The Phillies let go of Rob Thomson, who shepherded the team to four straight playoff appearances and a 96-66 record just one year ago, replacing him with bench coach Don Mattingly. Whereas I could see a number of reasons for the Red Sox to fire Alex Cora, few, if any, of those are in place in Philadelphia. Thomson had a long track record of success, going 346-251 in three-plus seasons running the Phils, with four playoff appearances. The team he has in place wasn’t much changed from the one he’s been handling for years, whereas Cora was navigating, and not well, an influx of young players. The Phillies, with their old core, are at the end of a successful arc, while the Red Sox, off their first playoff appearance since 2021, are starting theirs.

I just don’t see how fault for the Phillies’ slow start to the season should be placed on Thomson. The front office didn’t do much to build on last year’s core. Nick Castellanos was replaced by Adolis Garcia (87 OPS+), and Johan Rojas by Justin Crawford (81 OPS+), Zack Wheeler had Taijuan Walker (7.81 FIP) stand in for a month. Wheeler, J.T. Realmuto, and Jhoan Duran have all missed time, replaced by bad players.
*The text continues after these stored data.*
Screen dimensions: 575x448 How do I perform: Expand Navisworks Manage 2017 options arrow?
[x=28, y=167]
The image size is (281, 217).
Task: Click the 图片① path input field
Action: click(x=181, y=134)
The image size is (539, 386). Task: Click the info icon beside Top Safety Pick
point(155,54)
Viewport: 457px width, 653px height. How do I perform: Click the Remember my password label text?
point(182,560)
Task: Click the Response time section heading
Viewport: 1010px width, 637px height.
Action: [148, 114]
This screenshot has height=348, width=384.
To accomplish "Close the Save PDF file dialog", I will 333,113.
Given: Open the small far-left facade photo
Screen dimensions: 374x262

Alec Bohm and Bryson Stott played under Thomson from 2022 through 2025, and now we think their failure to hit for a month is on the manager?

It just seems like a panic move. Let me also circle back to something I wrote Sunday.
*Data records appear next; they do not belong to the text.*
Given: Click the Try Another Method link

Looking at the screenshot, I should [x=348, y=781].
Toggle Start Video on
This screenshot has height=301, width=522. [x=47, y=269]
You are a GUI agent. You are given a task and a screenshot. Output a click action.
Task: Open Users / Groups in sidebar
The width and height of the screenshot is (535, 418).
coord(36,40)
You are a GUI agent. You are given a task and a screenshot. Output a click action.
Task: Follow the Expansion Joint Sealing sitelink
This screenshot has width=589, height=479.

All too often when a team fires the manager, it hands the job to the guy sitting two feet to the left of the manager, and nothing much changes. I’ve never understood the idea that you want the manager gone but will gladly give the reins to the manager’s bobo.

Now, Don Mattingly hasn’t been in Philadelphia long enough to be considered Thomson’s bobo, but this is the same thinking, passing the job to the guy just down the bench. It kills me to write this, as he’s my favorite player ever, but there’s no reason to give Don Mattingly a managerial job in 2026. He had the Dodgers just as they were transitioning to being THE DODGERS. He was exposed as a poor tactician during the team’s playoff runs in the middle of the decade, then moved on to Miami, where his teams never reached 80 wins in a season and finished over .500 just once, in the pandemic year. He served in a variety of roles for the Blue Jays from 2023-25, including as bench coach during the team’s run to the World Series last year.

This is just a strange, underwhelming decision, change for the sake of change. Mattingly hasn’t run a good team in more than a decade (2020 never counts). He wasn’t a particularly good manager in either of his jobs. He’s replacing a manager who has basically never failed in the job. I’d be remiss to not mention that Mattingly’s son, Preston, is the Phillies’ general manager. 

Now, that’s all analysis. Let me show you where we’re headed. The Phillies just got Zack Wheeler back and jettisoned Walker; Duran and Realmuto will be back soon. After playing the eighth-toughest schedule in baseball to date, they’ll now play the Giants, Marlins, A’s and Rockies, with three of those series at home. You can see the mid-May headlines now: “Phillies Surge Thanks To Donnie Baseball,” “Phils 11-2 Under New Management.” The Phillies were always going to regress towards their median, no matter the manager. Now? It will be a post hoc fallacy rumspringa.